-- Dataset content follows --

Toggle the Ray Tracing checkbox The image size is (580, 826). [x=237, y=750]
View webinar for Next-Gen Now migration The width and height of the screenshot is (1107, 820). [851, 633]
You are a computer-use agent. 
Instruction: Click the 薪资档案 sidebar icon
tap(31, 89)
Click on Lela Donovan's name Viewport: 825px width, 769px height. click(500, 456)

-- Dataset content concluded --
-- Dataset content follows --

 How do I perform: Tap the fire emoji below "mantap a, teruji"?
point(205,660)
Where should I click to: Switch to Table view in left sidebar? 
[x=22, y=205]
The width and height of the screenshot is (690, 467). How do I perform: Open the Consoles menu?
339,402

-- Dataset content concluded --
-- Dataset content follows --

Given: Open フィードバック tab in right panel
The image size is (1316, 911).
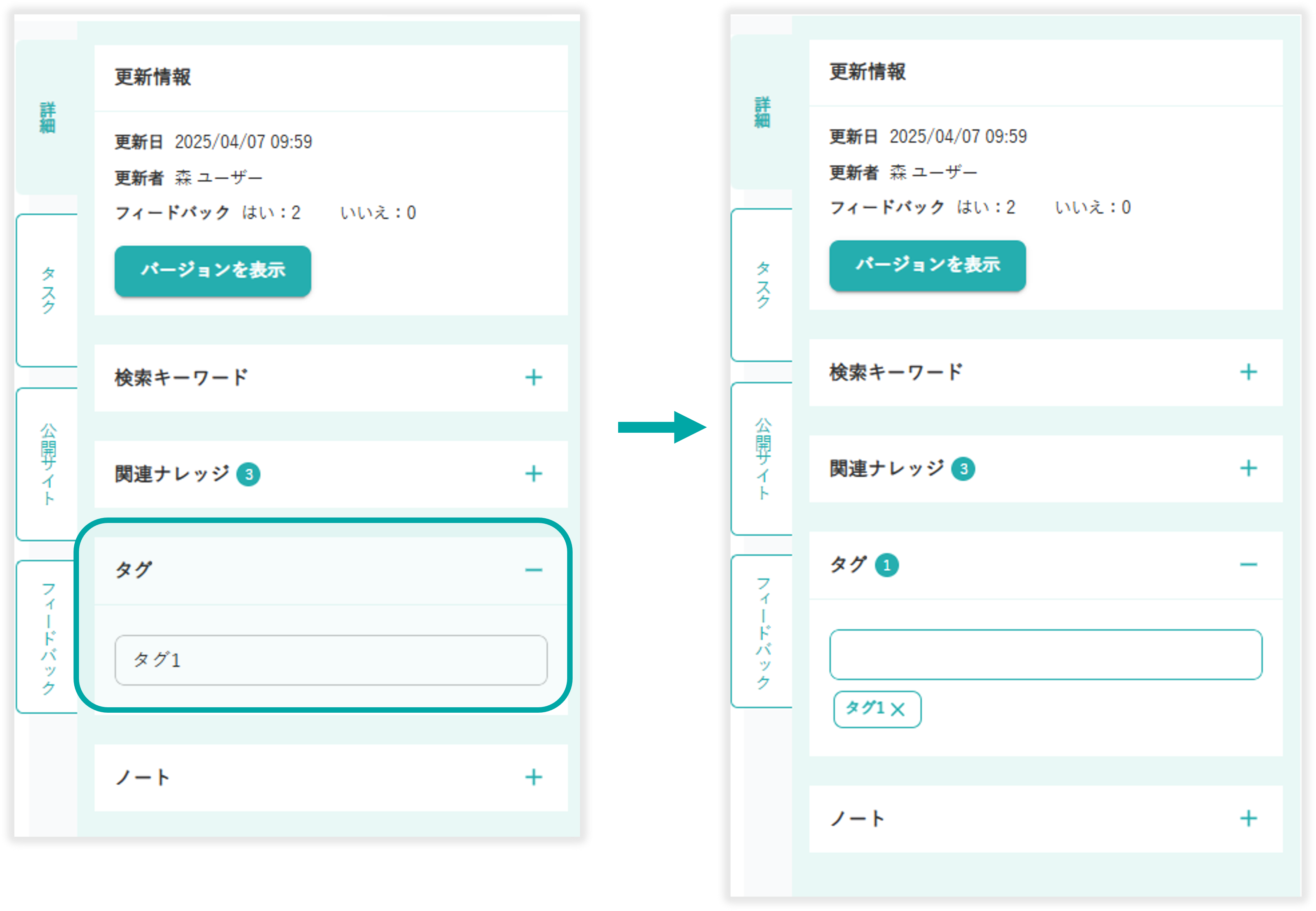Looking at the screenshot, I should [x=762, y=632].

-- Dataset content concluded --

• Problem statement:
Look above for the line containing "Toggle the Ray". Output from there through the line containing "Click on Lela", exactly and inclusively.

• Result of the task:
Toggle the Ray Tracing checkbox The image size is (580, 826). [x=237, y=750]
View webinar for Next-Gen Now migration The width and height of the screenshot is (1107, 820). [851, 633]
You are a computer-use agent. 
Instruction: Click the 薪资档案 sidebar icon
tap(31, 89)
Click on Lela Donovan's name Viewport: 825px width, 769px height. click(500, 456)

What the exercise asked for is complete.